A PubMed search did not reveal previous case reports of quetiapine use disorder in the child and adolescent population. F. exhibited escalating use, tolerance, withdrawal, craving, failed attempts to stop, and continued use despite harmful effects, thus meeting diagnostic criteria for Diagnostic and Statistical Manual of Mental Disorders, fifth edition (DSM-5)'s severe other substance use disorder (American Psychiatric Association 2013). It is interesting that his use of other illicit substances was minimal while he was on quetiapine. His first urine drug screen was positive for benzodiazepines, consistent with his recent benzodiazepine use, but was negative for other substances.

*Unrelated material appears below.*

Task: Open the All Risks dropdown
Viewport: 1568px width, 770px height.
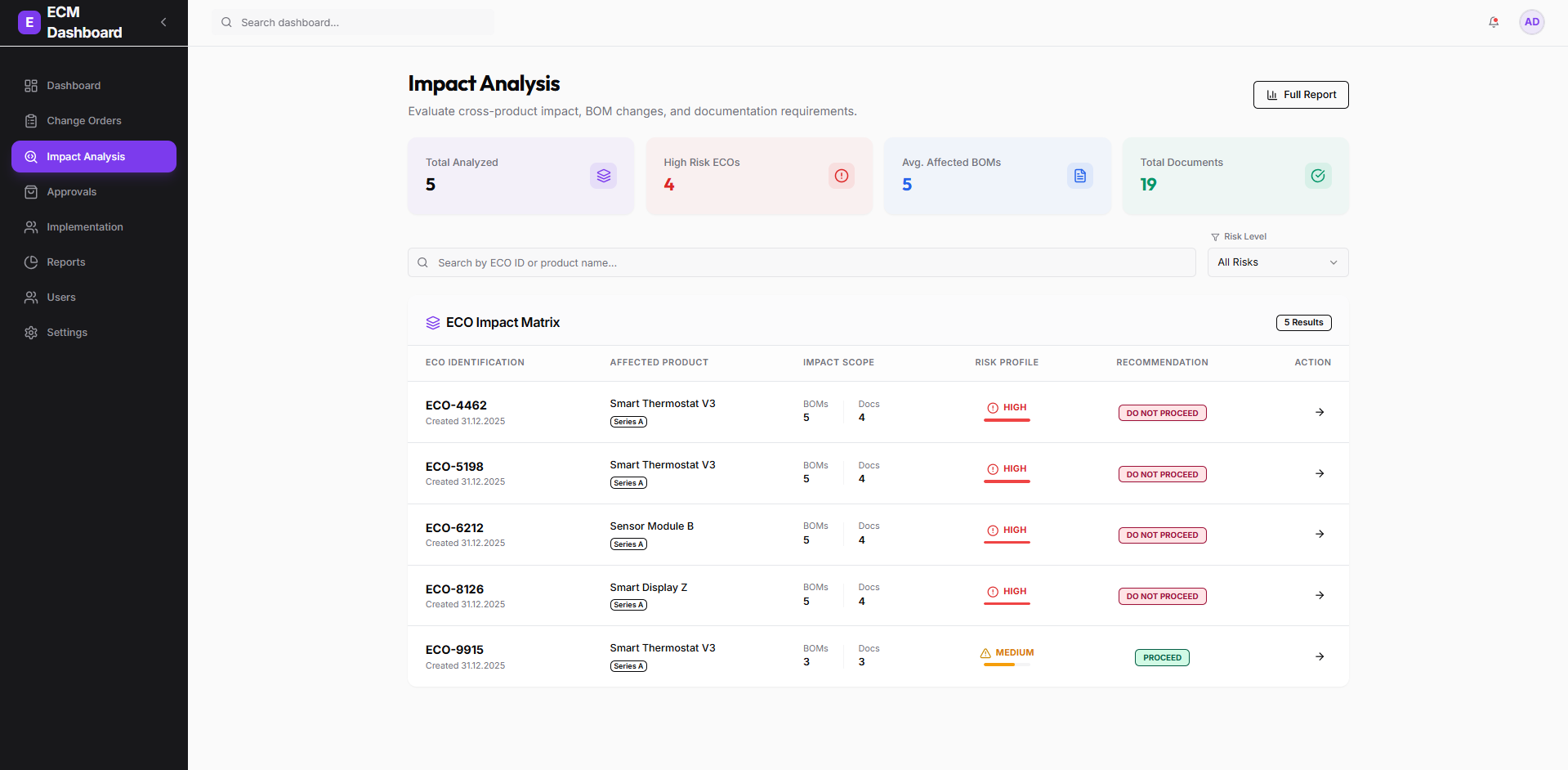Action: (x=1277, y=262)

The neurobiology of quetiapine's reinforcement is not clear (Sansone and Sansone 2010); dopaminergic release in the reward-mediating dopaminergic mesolimbic pathway and sedation mediated through antihistamine pathways may play a role (Sansone and Sansone 2010). As an atypical antipsychotic, quetiapine increases the risk of metabolic syndrome (Simon et al. 2009) and carries a dose-dependent QTc prolongation risk (Hasnain et al. 2014). Fortunately, F. did not experience QTc prolongation despite ingestion of 1200 mg. Around 30% of patients on quetiapine gain weight in the first 6 months of treatment, but F. did not gain weight with his quetiapine use (Arango et al. 2014). However, on ingestion of 400 mg in combination with 2 mg alprazolam, F. did experience significant sedation, requiring hospitalization.
Quetiapine exerts its sedative action through histaminic blockade; alprazolam acts by promoting gamma-aminobutyric acid activity (Schatzberg et al. 2013). Perhaps sedation was sought after by this youth; unlike other sedative-hypnotic agents, quetiapine is not detected in the commonly used urine drug screens. This might further the appeal of use for those undergoing regular drug testing. The relatively lower risk of extrapyramidal side effects makes quetiapine more tolerable than other antipsychotics (Schatzberg et al. 2013). Interestingly, abuse of olanzapine, another second-generation antipsychotic, has also been reported in the adult population (Kumsar and Erol 2013). Olanzapine and quetiapine are common in being markedly sedative.
The American Association of Poison Control Centers National Poison Data System reported 684 phone calls about quetiapine abuse in 13- to 19-year-olds from 2005 to 2011 (Klein-Schwartz et al. 2014). Nevertheless, there is a dearth of literature on quetiapine addiction in adolescents. The absence of case reports in this population perhaps reflects a reporting bias.
ADHD increases the risk of substance use by two and half times (Lee et al. 2011) and the risk is increased further by the presence of conduct disorder. Adolescents with ADHD plus conduct disorder have a five times higher risk of substance use than adolescents with ADHD alone (Lee et al. 2011). F.'s history of ADHD and conduct disorder was additionally increased by his family history of substance use.
In the context of increasing use of second-generation antipsychotics in children and adolescents over the past decade (Olfson et al. 2012), child and adolescent psychiatrists need to be vigilant of abuse potential and diversion risk with quetiapine. Enhanced vigilance is suggested in those who carry a higher vulnerability to substance use disorders.
Footnotes
Acknowledgments
We would like to acknowledge and thank Natasha Toralba Kostek and Maxwell Luber for their assistance in review and preparation of the article.
Disclosures
Dr. Mary does not have any disclosures. Dr. Kolli had received a Janssen mentorship grant to study the impact of psychosocial interventions on antipsychotic use in schizophrenia and has no disclosures for this article.